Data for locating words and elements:
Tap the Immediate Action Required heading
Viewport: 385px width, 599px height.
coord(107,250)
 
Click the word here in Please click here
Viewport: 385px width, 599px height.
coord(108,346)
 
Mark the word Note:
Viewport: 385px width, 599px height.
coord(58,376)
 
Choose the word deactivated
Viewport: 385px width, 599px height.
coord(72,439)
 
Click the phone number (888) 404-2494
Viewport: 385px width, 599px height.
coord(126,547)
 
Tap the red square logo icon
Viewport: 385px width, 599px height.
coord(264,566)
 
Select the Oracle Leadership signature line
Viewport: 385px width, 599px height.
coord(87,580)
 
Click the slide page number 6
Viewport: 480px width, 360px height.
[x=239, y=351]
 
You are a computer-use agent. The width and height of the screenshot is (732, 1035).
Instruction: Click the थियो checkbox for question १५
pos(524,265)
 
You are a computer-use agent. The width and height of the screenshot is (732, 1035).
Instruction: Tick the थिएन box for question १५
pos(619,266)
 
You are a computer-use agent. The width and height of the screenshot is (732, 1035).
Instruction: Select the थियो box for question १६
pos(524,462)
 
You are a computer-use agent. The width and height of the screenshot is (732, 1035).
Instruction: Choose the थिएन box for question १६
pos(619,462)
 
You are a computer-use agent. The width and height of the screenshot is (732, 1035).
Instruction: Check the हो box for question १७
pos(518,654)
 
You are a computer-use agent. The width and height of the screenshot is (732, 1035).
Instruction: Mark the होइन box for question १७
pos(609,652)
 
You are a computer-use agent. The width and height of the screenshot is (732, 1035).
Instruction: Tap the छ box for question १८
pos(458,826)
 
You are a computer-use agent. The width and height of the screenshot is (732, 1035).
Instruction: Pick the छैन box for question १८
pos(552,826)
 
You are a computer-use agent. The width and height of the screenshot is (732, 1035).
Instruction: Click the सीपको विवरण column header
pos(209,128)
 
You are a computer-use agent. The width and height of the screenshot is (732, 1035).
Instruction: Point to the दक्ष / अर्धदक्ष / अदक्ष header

■ **TASK DESCRIPTION**: Rewrite these lines so that every "Instruction" becomes "Command", with nothing else changed.

■ **REPLY**:
Tap the Immediate Action Required heading
Viewport: 385px width, 599px height.
coord(107,250)
 
Click the word here in Please click here
Viewport: 385px width, 599px height.
coord(108,346)
 
Mark the word Note:
Viewport: 385px width, 599px height.
coord(58,376)
 
Choose the word deactivated
Viewport: 385px width, 599px height.
coord(72,439)
 
Click the phone number (888) 404-2494
Viewport: 385px width, 599px height.
coord(126,547)
 
Tap the red square logo icon
Viewport: 385px width, 599px height.
coord(264,566)
 
Select the Oracle Leadership signature line
Viewport: 385px width, 599px height.
coord(87,580)
 
Click the slide page number 6
Viewport: 480px width, 360px height.
[x=239, y=351]
 
You are a computer-use agent. The width and height of the screenshot is (732, 1035).
Command: Click the थियो checkbox for question १५
pos(524,265)
 
You are a computer-use agent. The width and height of the screenshot is (732, 1035).
Command: Tick the थिएन box for question १५
pos(619,266)
 
You are a computer-use agent. The width and height of the screenshot is (732, 1035).
Command: Select the थियो box for question १६
pos(524,462)
 
You are a computer-use agent. The width and height of the screenshot is (732, 1035).
Command: Choose the थिएन box for question १६
pos(619,462)
 
You are a computer-use agent. The width and height of the screenshot is (732, 1035).
Command: Check the हो box for question १७
pos(518,654)
 
You are a computer-use agent. The width and height of the screenshot is (732, 1035).
Command: Mark the होइन box for question १७
pos(609,652)
 
You are a computer-use agent. The width and height of the screenshot is (732, 1035).
Command: Tap the छ box for question १८
pos(458,826)
 
You are a computer-use agent. The width and height of the screenshot is (732, 1035).
Command: Pick the छैन box for question १८
pos(552,826)
 
You are a computer-use agent. The width and height of the screenshot is (732, 1035).
Command: Click the सीपको विवरण column header
pos(209,128)
 
You are a computer-use agent. The width and height of the screenshot is (732, 1035).
Command: Point to the दक्ष / अर्धदक्ष / अदक्ष header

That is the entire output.